25 janvier 2011

Guillon et Dieudonné, martyrs autoproclamés

Quand on est humoriste de métier, il est plus valorisant de se considérer comme miroir de la société (selon les mots de Guillon à propos de lui-même) que comme amuseur. Un miroir reflète la réalité, et l'humoriste semble alors investi d'une mission morale... C'est beau.
Certains humoristes, dépourvu de cette forme élevée d'humour qu'est l'autodérision, se donnent pour mission de guider le peuple, et prennent cette mission très au sérieux.
Et ceux-là, quand ils sont écartés par certaines institutions, aiment parler d'une atteinte à ce que la société a de plus précieux, la liberté...
Selon eux, les atteindre eux, c'est atteindre la société entière : scandaleux !

Ainsi Stéphane Guillon s'est fait le propre sujet même de son humour. Son fonds de commerce c'est la figure qu'il incarne : celui qu'on censure parce qu'il dit trop de vérité. La figure du rebelle, quoi. C'est d'ailleurs ainsi que sa promo le présente : le mauvais garçon pourchassé par le pouvoir.
Une forme de victimisation ? En tout cas, commercialement parlant, cela fonctionne d'autant mieux que le public aime les "impertinents", les "agitateurs" et le "politiquement incorrect".
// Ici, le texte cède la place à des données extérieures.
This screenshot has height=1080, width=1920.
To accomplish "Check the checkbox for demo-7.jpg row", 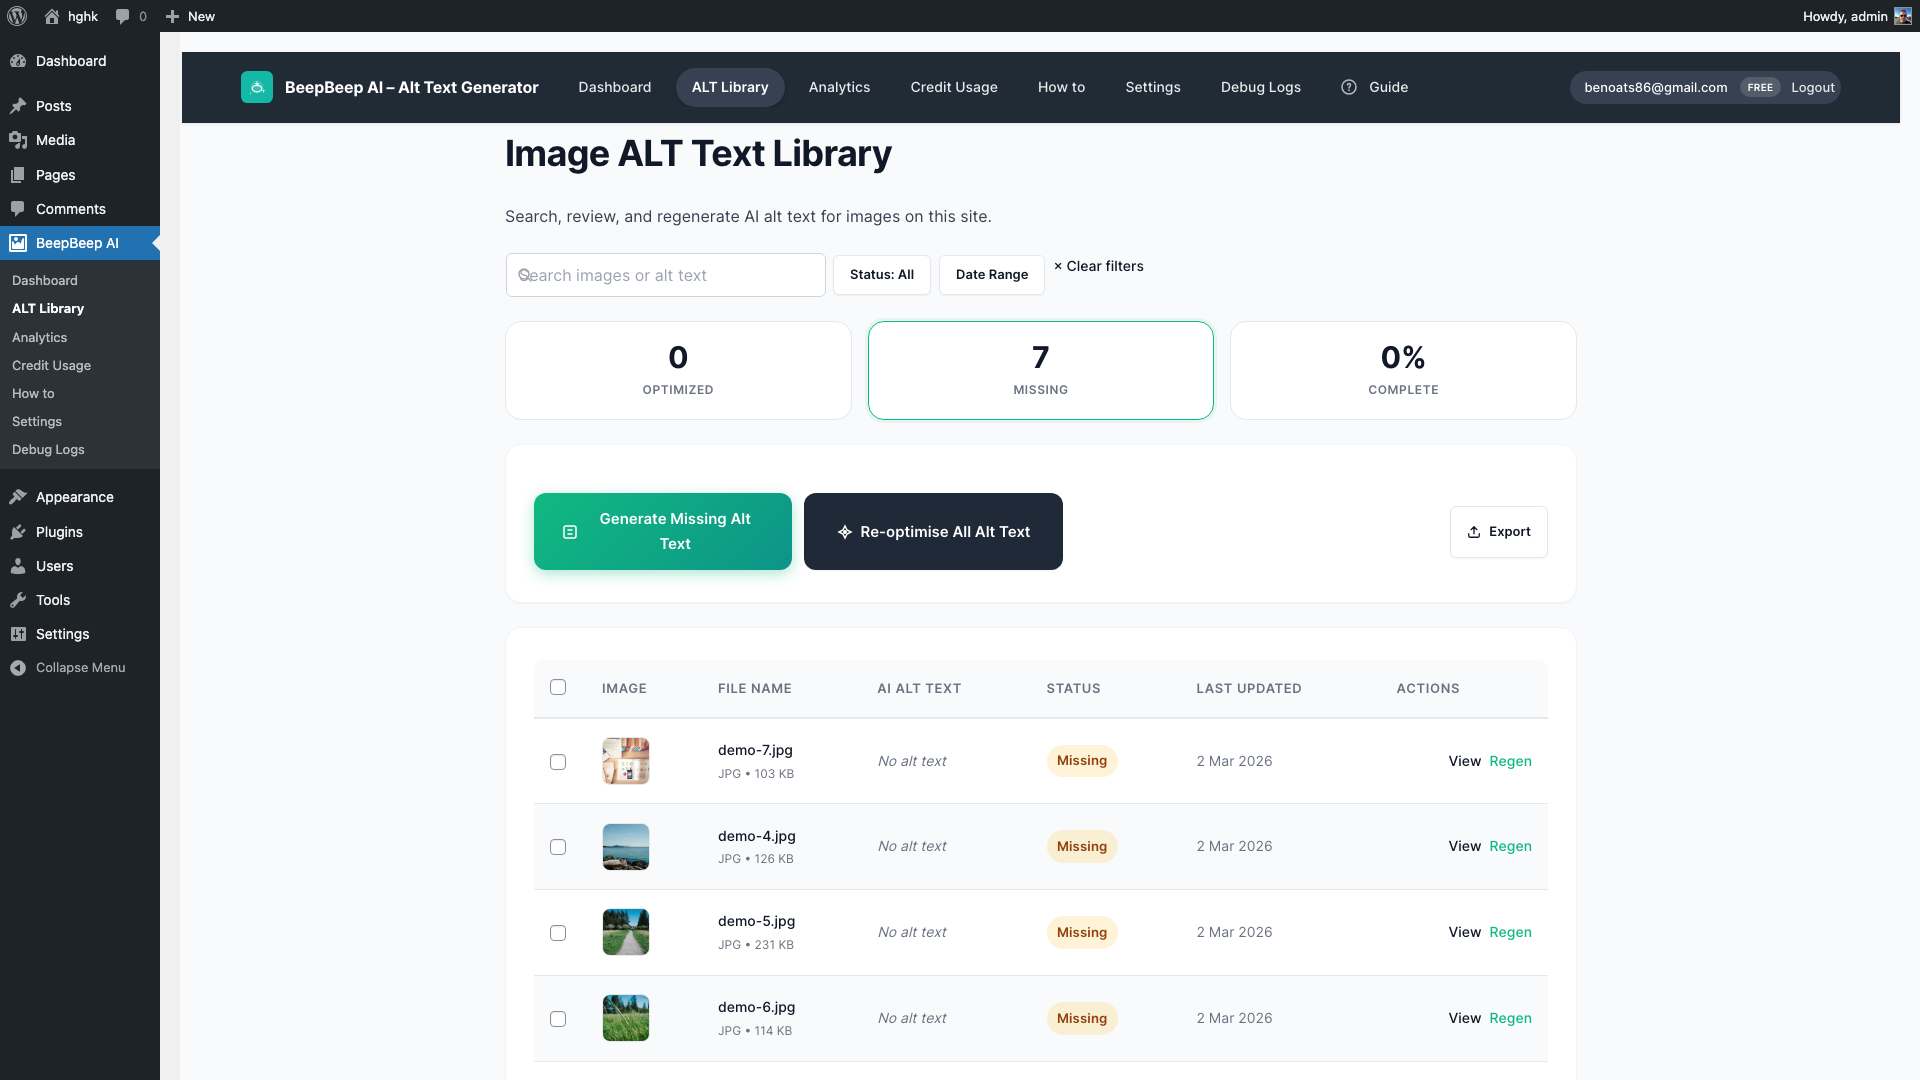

Stéphane Guillon, à propos de Dieudonné
"Ses spectacles me dérangent : on est dans le meeting, dans la haine. Je le dis avec d'autant plus de regret que je l'ai bien connu..." Et il ajoute : "... J'ai joué chez lui, à La Main d'or. Humainement, comme dans l'écriture, il m'a beaucoup appris" (Télérama, 23.07.2009). Une chose est sûre, ils ont tous deux fini par adopter la même posture : le martyr du peuple, porteur d'une vérité qu'on veut étouffer.
Les spectacles de Stéphane Guillon, comme ceux de Dieudonné, tiennent du meeting. Ses affiches parlent.
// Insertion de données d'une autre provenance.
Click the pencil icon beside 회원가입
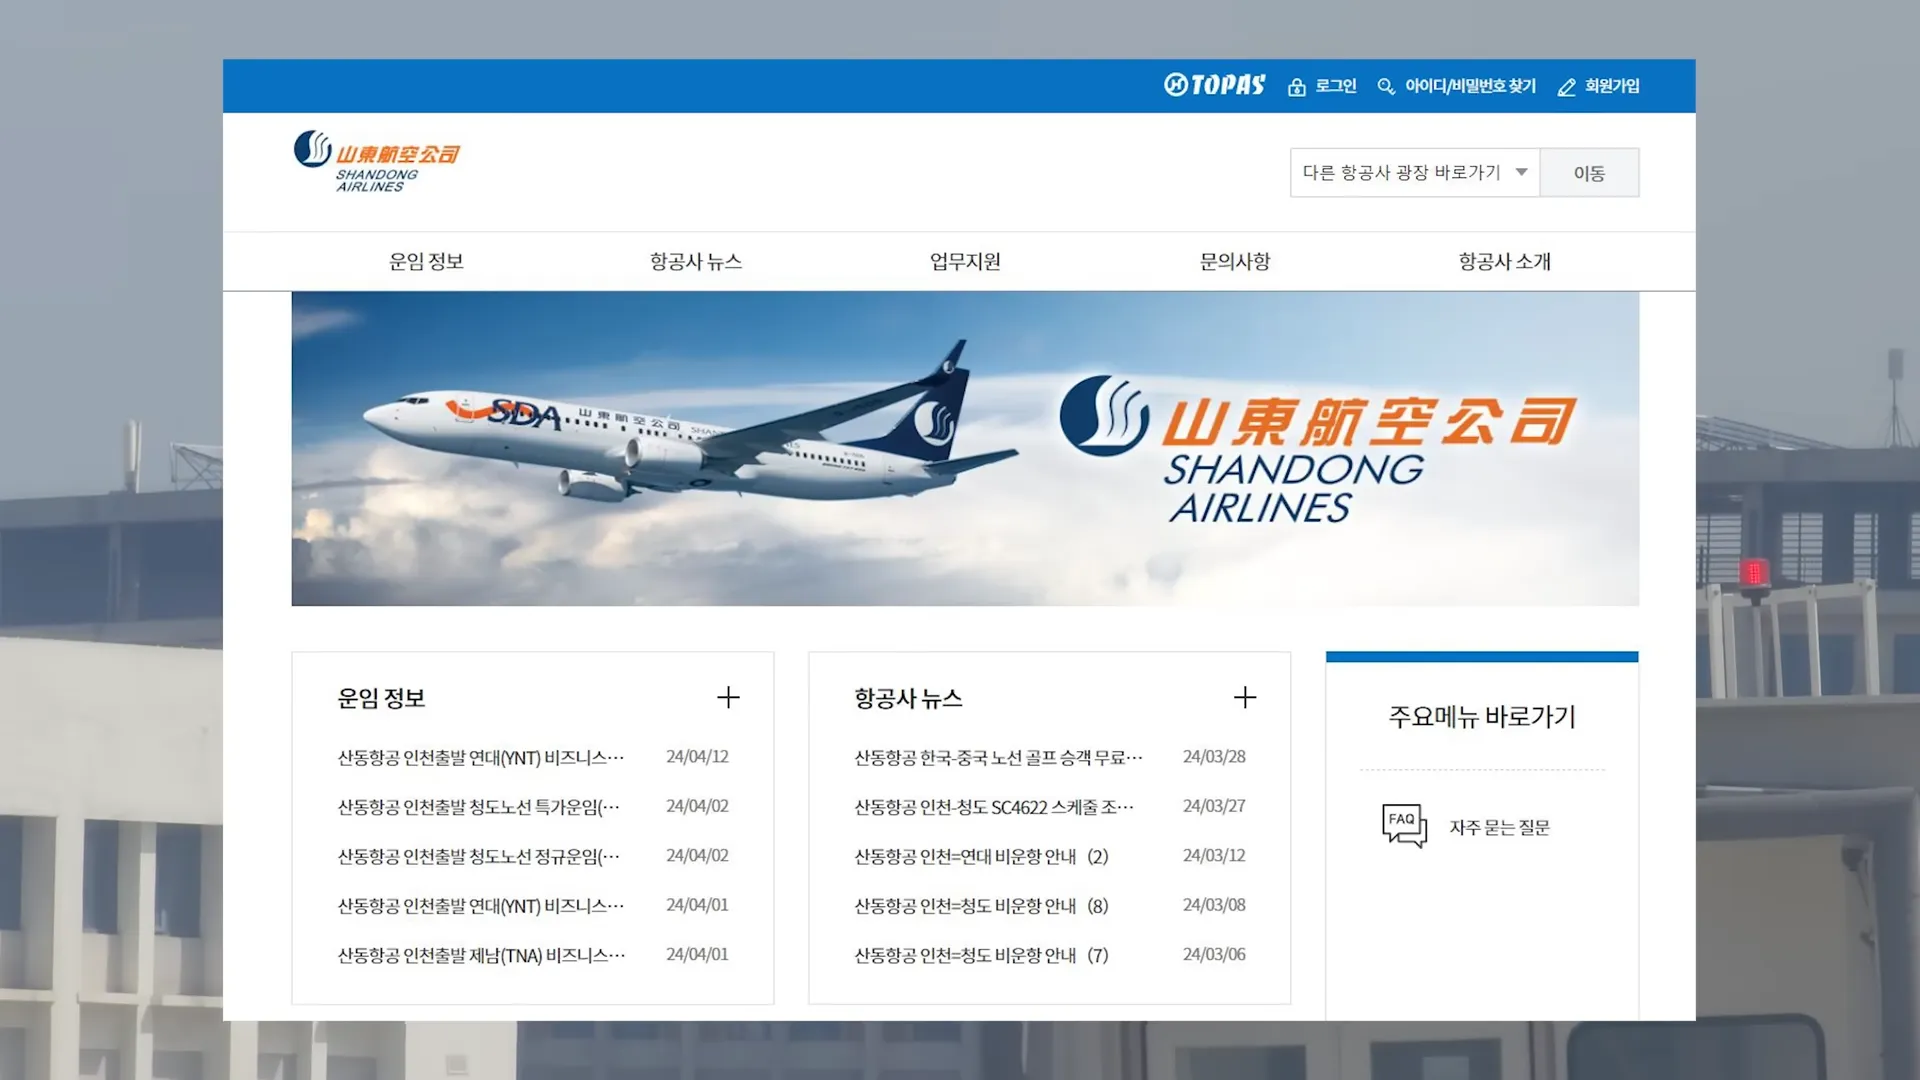[x=1566, y=87]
après le spectacle "liberté surveillée" :
"liberté très surveillée"


affiches 4x3 dans le métro
en mode "aimez-moi car les puissants ne m'aiment pas"
Dieudonné, après son éviction des médias dominants, avait creusé le même sillon avec ce discours victimaire : si on m'écarte, c'est que je dis la vérité. Alors que non, c'est parce qu'il célèbre la division, le nationalisme, et qu'il vante la haine antisémite. Ses affiches tiennent le même discours.


des fausses excuses qui...
...lui donnent un statut idéal
de victime du pouvoir
Quand un humoriste oublie qu'il est un amuseur pour incarner la figure du "justicier censuré par le pouvoir," on rigole moi. Il ne parle plus du monde tel qu'il est, mais d'un monde fictif, bâti sur un ego-trip.
Avec les petits gourous du monde du spectacle,  le "miroir de la société" est toujours un miroir déformant.